■ Text extract
[Begin]

Note that it seems the gagdet must be published (and re-inserted into the webpage) before changes take effect !?

Google docs spreadsheet as database

In Uncategorized on September 22, 2010 at 7:50 pm

I have a spreadsheet containing a terminology list, translated in multiple languages:
https://spreadsheets.google.com/ccc?key=0Au659FdpCliwdG44Q2htMWJEQUxVQ3NfRlZUdlZaalE&hl=nl

Access via list-based feed

Documentation: http://code.google.com/intl/nl/apis/spreadsheets/data/3.0/reference.html#ListFeed

Example:
https://spreadsheets.google.com/feeds/list/0Au659FdpCliwdG44Q2htMWJEQUxVQ3NfRlZUdlZaalE/1/public/basic
(note: public visibility requires the spreadsheet to be published)
(note: the key, I got when publishing the document)

Result:

<feed>

<title type=‘text’>Blad1</title>

<entry>

<title type=‘text’>christmas</title>

<content type=‘text’>nl: kerstmis, fr: noel</content>

</entry>

<title type=‘text’>easter</title>

<content type=‘text’>nl: pasen, fr: paques</content>

</entry>

</feed>

I have my data, but I’ll have to do some more regex-ing to parse the entries of the feed…

A specific row can be selected using a list feed structured query:
https://spreadsheets.google.com/feeds/list/0Au659FdpCliwdG44Q2htMWJEQUxVQ3NfRlZUdlZaalE/1/public/basic?sq=en%3Dchristmas

Access via Google Visualization API Query Language

Documentation:
http://blog.ouseful.info/2009/05/18/using-google-spreadsheets-as-a-databace-with-the-google-visualisation-api-query-language/
http://code.google.com/intl/nl/apis/visualization/documentation/querylanguage.html

Example:
http://spreadsheets.google.com/a/google.com/tq?key=0Au659FdpCliwdG44Q2htMWJEQUxVQ3NfRlZUdlZaalE
Hmmm… smells like JSON
http://spreadsheets.google.com/a/google.com/tq?key=0Au659FdpCliwdG44Q2htMWJEQUxVQ3NfRlZUdlZaalE&tq=select%20C%20where%20A%20%3D%20′easter’
The column identifier is the column index (‘A’, ‘B’, …) and not the label. That’s a pity. Could be solved by having another table that makes the relationship between the language names and the column indices, but that’s not very clean.

[End]

Item position entries
[Begin]

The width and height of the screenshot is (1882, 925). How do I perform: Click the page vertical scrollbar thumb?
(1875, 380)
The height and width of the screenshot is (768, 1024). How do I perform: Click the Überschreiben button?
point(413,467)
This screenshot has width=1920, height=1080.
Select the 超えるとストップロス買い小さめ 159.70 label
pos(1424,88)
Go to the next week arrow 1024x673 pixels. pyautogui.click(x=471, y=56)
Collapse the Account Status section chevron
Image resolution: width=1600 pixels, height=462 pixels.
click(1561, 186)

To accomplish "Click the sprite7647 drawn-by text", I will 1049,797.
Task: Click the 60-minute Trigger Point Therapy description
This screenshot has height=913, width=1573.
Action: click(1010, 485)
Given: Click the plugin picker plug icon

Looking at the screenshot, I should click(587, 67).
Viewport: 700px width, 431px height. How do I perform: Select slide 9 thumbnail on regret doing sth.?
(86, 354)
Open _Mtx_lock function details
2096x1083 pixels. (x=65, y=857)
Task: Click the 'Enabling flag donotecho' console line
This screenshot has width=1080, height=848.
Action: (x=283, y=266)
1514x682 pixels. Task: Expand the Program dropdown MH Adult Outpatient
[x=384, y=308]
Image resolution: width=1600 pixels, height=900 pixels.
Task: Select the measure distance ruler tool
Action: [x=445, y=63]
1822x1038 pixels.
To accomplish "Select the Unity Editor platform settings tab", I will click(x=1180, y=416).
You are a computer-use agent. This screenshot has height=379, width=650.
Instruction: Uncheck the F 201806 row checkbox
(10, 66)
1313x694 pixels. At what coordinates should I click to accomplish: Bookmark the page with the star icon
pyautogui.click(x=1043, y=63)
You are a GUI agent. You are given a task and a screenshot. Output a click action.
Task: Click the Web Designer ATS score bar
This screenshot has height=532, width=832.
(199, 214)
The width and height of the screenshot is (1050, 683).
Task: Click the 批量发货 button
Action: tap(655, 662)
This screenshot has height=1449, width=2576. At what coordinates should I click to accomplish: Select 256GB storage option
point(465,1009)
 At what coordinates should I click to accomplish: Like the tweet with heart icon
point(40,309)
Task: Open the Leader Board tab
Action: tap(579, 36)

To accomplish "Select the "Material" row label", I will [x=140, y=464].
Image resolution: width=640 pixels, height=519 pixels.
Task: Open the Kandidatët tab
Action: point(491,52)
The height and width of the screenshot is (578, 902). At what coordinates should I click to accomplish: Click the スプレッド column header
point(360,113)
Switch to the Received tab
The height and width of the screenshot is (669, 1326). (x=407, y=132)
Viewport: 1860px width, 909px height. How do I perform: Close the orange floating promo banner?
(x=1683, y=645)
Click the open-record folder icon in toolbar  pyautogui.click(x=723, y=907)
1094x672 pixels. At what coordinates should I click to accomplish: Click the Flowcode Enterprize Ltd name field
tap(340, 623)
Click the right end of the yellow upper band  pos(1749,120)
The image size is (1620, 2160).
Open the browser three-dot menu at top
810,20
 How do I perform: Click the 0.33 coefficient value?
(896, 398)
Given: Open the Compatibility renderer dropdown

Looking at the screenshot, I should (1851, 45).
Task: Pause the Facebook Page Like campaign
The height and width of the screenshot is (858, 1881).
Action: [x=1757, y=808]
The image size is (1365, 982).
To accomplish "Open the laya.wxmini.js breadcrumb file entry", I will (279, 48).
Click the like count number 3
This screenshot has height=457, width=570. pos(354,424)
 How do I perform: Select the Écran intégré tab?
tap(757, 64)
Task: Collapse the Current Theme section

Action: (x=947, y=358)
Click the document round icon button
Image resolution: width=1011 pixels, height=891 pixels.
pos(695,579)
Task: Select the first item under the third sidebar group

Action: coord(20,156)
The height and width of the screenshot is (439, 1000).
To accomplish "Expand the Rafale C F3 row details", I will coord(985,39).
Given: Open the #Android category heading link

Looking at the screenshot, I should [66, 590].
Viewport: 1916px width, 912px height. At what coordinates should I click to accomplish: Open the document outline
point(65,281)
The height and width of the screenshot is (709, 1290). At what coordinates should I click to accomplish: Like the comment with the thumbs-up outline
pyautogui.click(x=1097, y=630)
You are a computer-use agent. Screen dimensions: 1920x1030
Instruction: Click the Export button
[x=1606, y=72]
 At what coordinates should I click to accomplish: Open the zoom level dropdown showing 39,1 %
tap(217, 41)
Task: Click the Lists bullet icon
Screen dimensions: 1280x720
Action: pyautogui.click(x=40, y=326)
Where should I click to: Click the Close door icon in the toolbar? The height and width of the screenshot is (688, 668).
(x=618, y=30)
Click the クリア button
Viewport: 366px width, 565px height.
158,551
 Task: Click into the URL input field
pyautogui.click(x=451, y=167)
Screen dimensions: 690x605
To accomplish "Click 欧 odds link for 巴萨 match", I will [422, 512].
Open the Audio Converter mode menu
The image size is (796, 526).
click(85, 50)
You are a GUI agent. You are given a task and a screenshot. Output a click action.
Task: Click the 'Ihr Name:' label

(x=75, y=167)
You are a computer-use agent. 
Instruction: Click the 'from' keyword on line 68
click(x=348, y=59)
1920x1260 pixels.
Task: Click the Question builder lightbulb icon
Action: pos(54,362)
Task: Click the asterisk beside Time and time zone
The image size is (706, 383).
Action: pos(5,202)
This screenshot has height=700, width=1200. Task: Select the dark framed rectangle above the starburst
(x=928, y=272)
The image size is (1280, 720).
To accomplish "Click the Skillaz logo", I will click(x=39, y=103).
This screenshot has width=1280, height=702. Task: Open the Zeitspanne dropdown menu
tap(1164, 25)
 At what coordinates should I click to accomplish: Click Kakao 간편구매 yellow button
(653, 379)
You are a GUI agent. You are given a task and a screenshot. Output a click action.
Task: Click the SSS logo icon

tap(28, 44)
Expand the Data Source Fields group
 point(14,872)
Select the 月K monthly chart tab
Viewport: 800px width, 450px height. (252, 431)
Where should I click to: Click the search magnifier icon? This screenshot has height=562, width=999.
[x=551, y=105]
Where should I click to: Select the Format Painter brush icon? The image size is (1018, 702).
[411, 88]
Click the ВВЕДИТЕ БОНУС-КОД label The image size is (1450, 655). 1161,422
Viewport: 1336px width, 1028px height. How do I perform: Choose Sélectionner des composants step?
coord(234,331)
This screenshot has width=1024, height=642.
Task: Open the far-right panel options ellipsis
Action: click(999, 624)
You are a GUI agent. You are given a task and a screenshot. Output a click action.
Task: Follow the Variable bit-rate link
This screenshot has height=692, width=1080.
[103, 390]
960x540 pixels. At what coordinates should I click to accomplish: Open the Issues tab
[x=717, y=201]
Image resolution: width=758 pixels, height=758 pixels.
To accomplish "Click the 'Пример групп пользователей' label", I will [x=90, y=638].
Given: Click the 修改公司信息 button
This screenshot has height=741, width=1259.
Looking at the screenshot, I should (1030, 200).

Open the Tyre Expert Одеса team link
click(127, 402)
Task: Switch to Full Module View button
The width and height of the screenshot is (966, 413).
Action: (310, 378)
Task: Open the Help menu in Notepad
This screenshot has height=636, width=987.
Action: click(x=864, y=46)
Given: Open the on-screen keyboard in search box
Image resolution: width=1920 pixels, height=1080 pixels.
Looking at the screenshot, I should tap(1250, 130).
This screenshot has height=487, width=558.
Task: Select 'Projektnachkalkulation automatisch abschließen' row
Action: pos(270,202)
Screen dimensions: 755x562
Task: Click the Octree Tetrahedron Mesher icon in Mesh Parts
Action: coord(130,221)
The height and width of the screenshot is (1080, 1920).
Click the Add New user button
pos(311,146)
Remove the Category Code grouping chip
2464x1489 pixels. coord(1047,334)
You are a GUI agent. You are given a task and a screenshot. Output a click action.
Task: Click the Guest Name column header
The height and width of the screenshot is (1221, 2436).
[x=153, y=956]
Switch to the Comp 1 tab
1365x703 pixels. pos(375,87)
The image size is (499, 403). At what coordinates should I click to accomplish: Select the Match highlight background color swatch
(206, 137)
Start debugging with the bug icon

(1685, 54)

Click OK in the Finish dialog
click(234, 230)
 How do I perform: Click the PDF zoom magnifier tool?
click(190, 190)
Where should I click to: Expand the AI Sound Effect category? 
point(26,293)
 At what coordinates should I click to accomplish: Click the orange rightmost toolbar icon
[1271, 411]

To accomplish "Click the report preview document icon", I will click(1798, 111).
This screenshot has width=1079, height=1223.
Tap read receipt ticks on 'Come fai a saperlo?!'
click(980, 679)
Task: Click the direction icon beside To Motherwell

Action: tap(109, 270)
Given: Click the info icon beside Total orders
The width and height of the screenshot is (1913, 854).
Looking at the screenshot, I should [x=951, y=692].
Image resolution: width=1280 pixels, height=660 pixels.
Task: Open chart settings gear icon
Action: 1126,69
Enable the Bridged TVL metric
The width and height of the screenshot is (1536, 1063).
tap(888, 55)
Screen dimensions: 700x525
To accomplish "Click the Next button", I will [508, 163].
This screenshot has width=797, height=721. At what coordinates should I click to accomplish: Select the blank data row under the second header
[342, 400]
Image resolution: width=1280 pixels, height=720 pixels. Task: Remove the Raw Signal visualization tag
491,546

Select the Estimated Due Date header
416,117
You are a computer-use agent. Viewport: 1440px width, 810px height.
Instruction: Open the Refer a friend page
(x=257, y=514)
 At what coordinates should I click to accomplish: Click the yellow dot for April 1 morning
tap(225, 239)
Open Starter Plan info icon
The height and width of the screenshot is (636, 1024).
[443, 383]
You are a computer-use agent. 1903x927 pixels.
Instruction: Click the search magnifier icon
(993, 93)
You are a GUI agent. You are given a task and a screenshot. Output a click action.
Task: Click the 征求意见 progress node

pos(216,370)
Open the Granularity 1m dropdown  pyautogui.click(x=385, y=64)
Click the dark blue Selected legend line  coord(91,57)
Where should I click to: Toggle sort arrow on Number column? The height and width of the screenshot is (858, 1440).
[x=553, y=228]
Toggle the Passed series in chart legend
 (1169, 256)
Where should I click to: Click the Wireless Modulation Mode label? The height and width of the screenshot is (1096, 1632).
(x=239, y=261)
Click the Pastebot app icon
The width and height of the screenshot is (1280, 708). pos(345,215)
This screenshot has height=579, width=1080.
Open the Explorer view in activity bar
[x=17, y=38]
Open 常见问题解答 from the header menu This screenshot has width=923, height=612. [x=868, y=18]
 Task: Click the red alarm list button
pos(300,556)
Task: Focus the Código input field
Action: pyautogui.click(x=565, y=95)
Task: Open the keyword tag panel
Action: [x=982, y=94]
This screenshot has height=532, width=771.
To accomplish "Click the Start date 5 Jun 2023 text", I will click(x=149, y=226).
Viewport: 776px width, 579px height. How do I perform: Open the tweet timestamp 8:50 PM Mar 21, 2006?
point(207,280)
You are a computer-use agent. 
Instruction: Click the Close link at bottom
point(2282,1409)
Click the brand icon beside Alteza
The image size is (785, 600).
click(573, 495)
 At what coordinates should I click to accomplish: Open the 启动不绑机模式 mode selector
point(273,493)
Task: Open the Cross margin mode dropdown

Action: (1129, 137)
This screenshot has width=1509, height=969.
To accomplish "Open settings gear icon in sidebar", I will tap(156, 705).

[End]

■ Actions to take
A. According to the post on using a Google Docs spreadsheet as a database, what does public visibility of the list feed require?
B. Carry on the post on using a Google Docs spreadsheet as a database from the point where it stops.
The item position entries are separate material with no connection to the post on using a Google Docs spreadsheet as a database.

■ The results
A. It requires the spreadsheet to be published.

B.
Access via table feed

Documentation:
http://code.google.com/intl/nl/apis/spreadsheets/data/3.0/reference.html#TableFeed

Example:
https://spreadsheets.google.com/feeds/0Au659FdpCliwdG44Q2htMWJEQUxVQ3NfRlZUdlZaalE/tables
https://spreadsheets.google.com/feeds/0Au659FdpCliwdG44Q2htMWJEQUxVQ3NfRlZUdlZaalE/records/0
Nothing there…? This is a bit silly. Seems that you can access the data using this very simple URL-based API, but to
create a table, you must use the DATA API and perform a POST request containing the table definition and  with authenticated header.
So setting a ‘range’ in the GUI is not sufficient (as I first assumed).

Further study of the Spreadsheets Data API is needed.

If you are curious about how the Google Data APIs work at the basic level using XML and HTTP, you can read the Protocol Guide. This guide details the requests and responses that the Data API servers expect and return. To learn more about the structure of these requests and responses, read the Reference Guide. This guide defines the API’s feed types, HTTP request parameters, HTTP response codes, and XML elements.

To make working with the API easier, we have a number of client libraries that abstract the API into a language-specific object model. There are Developer’s Guides for Java, .NET, PHP, and Python as well as sample code.

So I guess I’m left with these alternatives:

  • building a small java application to create the table
  • start fiddling about with http console or curl-like tools to POST the request manually

Let’s not fiddle… And take a tour with the Java client library.

Here  are examples:



Client library download (installation is unzipping).

There’s also an Eclipse plugin provided, so I probably should not waste effort using NetBeans.

  1. Installation of the plugin
  2. TemplateDemo – creating a first project (targeting Spreadsheet rather than Documents)

Got this error: “java.lang.NoClassDefFoundError: com/google/common/collect/Maps”, because I also need the Google Collections (a.k.a Guava).
Installation is unzipping, and adding guava-r06.jar and guava-src-r06.zip to the project’s libraries.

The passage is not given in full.